## REQUIRED WORK
**a.** In the article on Pennsylvania's voter ID law, switch "polling locations" to "voting sites" and give the passage again from "Voters can use" to "from Radnor, Pa.".
**b.** According to the article on Pennsylvania's voter ID law, what role does Cathy Yungmann hold with the Delaware County League of Women Voters?
**c.** Pick up the article on Pennsylvania's voter ID law after its final sentence and keep writing.
>> start SOURCE DOCUMENT
Pennsylvania voter ID regulation changed

By Brandon Desiderio
September 9, 2012

Over the summer a controversial law was introduced in Pennsylvania that, according to many opposed to the legislative move, could drastically decrease the number of Pennsylvanian voters come Election Day on Tuesday, Nov. 6.

This law will make it mandatory for every Pennsylvanian voter to show an acceptable form of ID before they enter the voting booth.

Voters can use everything from a military license to a U.S. passport, and most residents will be able to comply with the ID mandate – but not all.

“I think there’ll be a lot of people who are not going to have the right ID,” Cathy Yungmann, associate professor of communication, said. “And they’re going to be justifiably angry that we can’t let them vote.”

Yungmann serves as secretary on the board of directors for the Delaware County League of Women Voters.

She also volunteers at polling locations in her ward of Haverford Township – a 10-minute drive from Radnor, Pa.

She explained that the voter ID law came into effect in time for the recent local election in Haverford, although it served only as a test-run for both volunteers and voters to become familiar with the process; voters without ID were still able to participate.

Yet, she said, not everyone supported the new measures.

“A lot of people would express their opinion about it,” Yungmann said. “In the ward where I work, it was divided exactly down the line. The people who were against it, that talked about it, were all Democrats.

 And the people who were for it, and thought it was a good idea, were almost all Republicans.”

The ID mandate in Pennsylvania mirrors many similar measures around the nation aimed at decreasing voter fraud – an admittedly insignificant portion of voters who risk a five-year prison sentence and $10,000 fine in order to vote more than once, usually under the identity of a recently deceased family member.
>> end SOURCE DOCUMENT
>> start DATA LISTING
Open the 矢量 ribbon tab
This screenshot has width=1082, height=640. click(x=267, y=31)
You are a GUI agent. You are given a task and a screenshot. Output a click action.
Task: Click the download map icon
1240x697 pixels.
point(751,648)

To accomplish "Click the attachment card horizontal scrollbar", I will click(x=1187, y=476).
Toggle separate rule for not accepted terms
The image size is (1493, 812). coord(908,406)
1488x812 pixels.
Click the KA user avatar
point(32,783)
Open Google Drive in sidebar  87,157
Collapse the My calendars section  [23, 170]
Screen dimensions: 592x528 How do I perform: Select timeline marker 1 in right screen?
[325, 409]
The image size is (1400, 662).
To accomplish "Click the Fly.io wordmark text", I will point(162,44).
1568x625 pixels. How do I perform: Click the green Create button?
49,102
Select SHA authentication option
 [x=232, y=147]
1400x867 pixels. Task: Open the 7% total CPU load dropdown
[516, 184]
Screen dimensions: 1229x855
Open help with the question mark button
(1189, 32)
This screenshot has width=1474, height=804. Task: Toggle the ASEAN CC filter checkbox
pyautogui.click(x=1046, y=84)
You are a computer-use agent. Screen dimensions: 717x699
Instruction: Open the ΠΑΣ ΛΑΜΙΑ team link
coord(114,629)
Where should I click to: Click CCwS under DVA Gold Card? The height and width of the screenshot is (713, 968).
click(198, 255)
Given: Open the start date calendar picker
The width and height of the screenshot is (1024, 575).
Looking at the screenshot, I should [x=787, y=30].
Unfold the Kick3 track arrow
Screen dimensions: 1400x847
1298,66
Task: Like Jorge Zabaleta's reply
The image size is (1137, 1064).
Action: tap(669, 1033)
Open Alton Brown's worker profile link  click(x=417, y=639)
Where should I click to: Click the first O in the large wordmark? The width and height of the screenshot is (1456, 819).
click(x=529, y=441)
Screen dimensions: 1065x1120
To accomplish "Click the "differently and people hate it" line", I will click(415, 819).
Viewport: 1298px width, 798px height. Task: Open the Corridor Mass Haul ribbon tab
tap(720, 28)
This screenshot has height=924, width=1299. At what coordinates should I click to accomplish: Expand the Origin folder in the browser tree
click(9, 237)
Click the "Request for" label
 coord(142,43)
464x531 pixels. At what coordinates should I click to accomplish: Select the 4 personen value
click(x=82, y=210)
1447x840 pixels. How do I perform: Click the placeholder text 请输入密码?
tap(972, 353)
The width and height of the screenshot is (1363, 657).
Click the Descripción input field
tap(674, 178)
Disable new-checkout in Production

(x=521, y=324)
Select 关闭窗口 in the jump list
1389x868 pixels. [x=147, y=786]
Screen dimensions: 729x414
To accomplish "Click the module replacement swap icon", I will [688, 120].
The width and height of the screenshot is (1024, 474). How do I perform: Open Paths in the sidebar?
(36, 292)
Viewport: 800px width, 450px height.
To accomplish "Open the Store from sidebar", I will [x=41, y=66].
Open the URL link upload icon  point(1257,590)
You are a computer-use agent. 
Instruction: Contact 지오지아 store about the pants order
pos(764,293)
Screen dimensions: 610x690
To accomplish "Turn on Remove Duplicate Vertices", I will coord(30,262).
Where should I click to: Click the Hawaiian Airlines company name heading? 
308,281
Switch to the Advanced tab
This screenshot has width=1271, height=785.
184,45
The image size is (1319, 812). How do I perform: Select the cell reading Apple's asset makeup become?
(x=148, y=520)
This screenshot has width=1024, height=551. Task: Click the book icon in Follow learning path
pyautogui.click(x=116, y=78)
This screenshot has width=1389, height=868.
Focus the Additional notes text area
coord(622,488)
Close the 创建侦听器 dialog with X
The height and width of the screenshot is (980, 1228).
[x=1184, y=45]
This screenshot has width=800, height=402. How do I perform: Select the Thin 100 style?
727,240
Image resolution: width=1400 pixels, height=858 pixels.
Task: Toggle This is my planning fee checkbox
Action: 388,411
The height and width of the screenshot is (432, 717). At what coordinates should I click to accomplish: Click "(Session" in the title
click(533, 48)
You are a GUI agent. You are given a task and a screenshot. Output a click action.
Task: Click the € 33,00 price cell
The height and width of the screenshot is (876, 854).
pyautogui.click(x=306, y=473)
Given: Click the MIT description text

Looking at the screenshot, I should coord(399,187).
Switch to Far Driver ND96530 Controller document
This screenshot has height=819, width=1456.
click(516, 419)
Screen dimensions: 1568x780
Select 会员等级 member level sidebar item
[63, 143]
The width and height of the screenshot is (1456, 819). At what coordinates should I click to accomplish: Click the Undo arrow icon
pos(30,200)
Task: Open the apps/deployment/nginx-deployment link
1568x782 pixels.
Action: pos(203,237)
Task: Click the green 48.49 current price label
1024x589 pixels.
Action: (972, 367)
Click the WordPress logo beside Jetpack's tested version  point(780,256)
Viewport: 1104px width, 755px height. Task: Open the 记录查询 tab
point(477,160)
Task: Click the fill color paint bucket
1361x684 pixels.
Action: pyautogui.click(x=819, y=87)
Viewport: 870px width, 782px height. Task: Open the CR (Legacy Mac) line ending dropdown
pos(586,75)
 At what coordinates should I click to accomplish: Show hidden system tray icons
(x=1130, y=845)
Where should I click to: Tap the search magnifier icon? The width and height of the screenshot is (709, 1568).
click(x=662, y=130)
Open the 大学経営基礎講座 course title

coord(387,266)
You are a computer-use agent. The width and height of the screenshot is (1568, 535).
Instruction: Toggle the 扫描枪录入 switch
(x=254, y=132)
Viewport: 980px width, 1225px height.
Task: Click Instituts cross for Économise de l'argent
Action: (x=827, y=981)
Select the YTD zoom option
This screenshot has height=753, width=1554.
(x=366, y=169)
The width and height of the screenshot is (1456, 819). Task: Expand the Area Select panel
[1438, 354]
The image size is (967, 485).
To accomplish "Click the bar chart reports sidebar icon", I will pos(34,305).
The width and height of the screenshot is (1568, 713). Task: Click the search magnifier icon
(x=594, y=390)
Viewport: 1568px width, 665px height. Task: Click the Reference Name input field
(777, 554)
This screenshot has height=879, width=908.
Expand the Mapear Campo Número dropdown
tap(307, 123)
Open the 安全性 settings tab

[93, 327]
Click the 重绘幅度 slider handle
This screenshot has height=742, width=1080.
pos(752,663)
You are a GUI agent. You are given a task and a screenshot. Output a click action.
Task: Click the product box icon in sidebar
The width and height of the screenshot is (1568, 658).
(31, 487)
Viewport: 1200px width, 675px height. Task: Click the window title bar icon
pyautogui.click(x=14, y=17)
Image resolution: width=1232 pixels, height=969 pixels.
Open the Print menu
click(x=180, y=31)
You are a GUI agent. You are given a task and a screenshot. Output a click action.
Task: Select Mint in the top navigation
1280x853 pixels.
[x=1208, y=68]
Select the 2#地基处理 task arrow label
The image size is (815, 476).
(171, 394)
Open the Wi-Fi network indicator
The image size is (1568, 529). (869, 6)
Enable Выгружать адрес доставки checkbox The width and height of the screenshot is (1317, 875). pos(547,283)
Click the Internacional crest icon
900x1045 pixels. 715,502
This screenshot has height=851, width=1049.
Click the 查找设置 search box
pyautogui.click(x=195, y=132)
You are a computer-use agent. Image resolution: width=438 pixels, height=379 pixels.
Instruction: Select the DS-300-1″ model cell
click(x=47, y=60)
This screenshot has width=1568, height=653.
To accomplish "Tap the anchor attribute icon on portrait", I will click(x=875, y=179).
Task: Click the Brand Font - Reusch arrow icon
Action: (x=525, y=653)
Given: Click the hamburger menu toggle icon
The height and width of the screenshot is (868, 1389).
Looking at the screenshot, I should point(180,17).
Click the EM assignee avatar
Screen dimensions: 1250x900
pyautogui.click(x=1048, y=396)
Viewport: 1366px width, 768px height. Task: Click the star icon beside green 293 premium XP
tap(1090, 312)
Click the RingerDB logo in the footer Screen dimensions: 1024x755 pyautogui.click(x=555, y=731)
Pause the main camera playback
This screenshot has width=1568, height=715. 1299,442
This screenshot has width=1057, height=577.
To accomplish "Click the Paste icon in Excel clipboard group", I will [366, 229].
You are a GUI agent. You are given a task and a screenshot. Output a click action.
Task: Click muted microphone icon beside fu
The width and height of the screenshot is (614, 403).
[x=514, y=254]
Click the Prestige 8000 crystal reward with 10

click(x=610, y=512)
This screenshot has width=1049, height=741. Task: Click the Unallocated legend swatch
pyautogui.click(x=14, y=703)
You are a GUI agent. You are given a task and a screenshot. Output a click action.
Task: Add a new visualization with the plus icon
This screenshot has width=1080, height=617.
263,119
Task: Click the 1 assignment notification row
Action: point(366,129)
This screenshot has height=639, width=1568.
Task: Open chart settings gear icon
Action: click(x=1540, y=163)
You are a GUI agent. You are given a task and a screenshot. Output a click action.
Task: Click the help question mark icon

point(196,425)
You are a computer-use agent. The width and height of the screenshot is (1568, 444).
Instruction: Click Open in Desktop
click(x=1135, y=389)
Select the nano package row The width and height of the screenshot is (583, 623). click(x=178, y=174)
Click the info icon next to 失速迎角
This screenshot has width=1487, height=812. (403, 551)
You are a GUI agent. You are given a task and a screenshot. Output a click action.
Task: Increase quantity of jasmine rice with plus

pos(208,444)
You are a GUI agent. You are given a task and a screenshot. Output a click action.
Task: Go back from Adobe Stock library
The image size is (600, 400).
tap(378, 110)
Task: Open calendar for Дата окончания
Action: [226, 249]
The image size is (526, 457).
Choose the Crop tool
>> end DATA LISTING
## EXPECTED ANSWERS
**a.**
Voters can use everything from a military license to a U.S. passport, and most residents will be able to comply with the ID mandate – but not all.

“I think there’ll be a lot of people who are not going to have the right ID,” Cathy Yungmann, associate professor of communication, said. “And they’re going to be justifiably angry that we can’t let them vote.”

Yungmann serves as secretary on the board of directors for the Delaware County League of Women Voters.

She also volunteers at voting sites in her ward of Haverford Township – a 10-minute drive from Radnor, Pa.

**b.** She serves as secretary on its board of directors.

**c.**
“From the perspective of a member of the League of Women Voters, who believe that everyone should be able to vote who’s constitutionally entitled to, I think it’s an awful, awful law,” Yungmann said, asserting that the margin of error that voter fraud covers is minor, even nonexistent in some states. “And the League’s state position is firmly against it.”

Even without a valid form of ID, however, voters who make their ways to the polls on Election Day will still be allowed to vote, as long as they’re willing to sign an affidavit assuring that they are who they say they are.

Every Cabrini student and faculty member has no reason to go to such lengths, however: the college’s ID card is an accepted form of identification – as long as they have the version introduced this fall, on which is printed a verifiable expiration date. Returning students with the older ID card can exchange it with Public Safety for the new version, free of charge, as long as they mention that it’s for voting purposes.

Yungmann cautions that the voting process will become longer as a result of this legislation, nevertheless, and with possible repercussions in tow.

“When you go pay for something with a credit card, do you walk up to the cashier with your credit card out already?” Yungmann said. “That’s the process that’s going to happen – so how many people are going to forget to bring it, and they’re going to have to go home? Are they going to bother to come back?”

Previous attempts at repealing the law were dismissed in a local Pennsylvania court on Aug. 15. An appeal to the Pennsylvania Supreme Court will be heard on the issue Thursday, Sept. 13, the day of this article’s printing.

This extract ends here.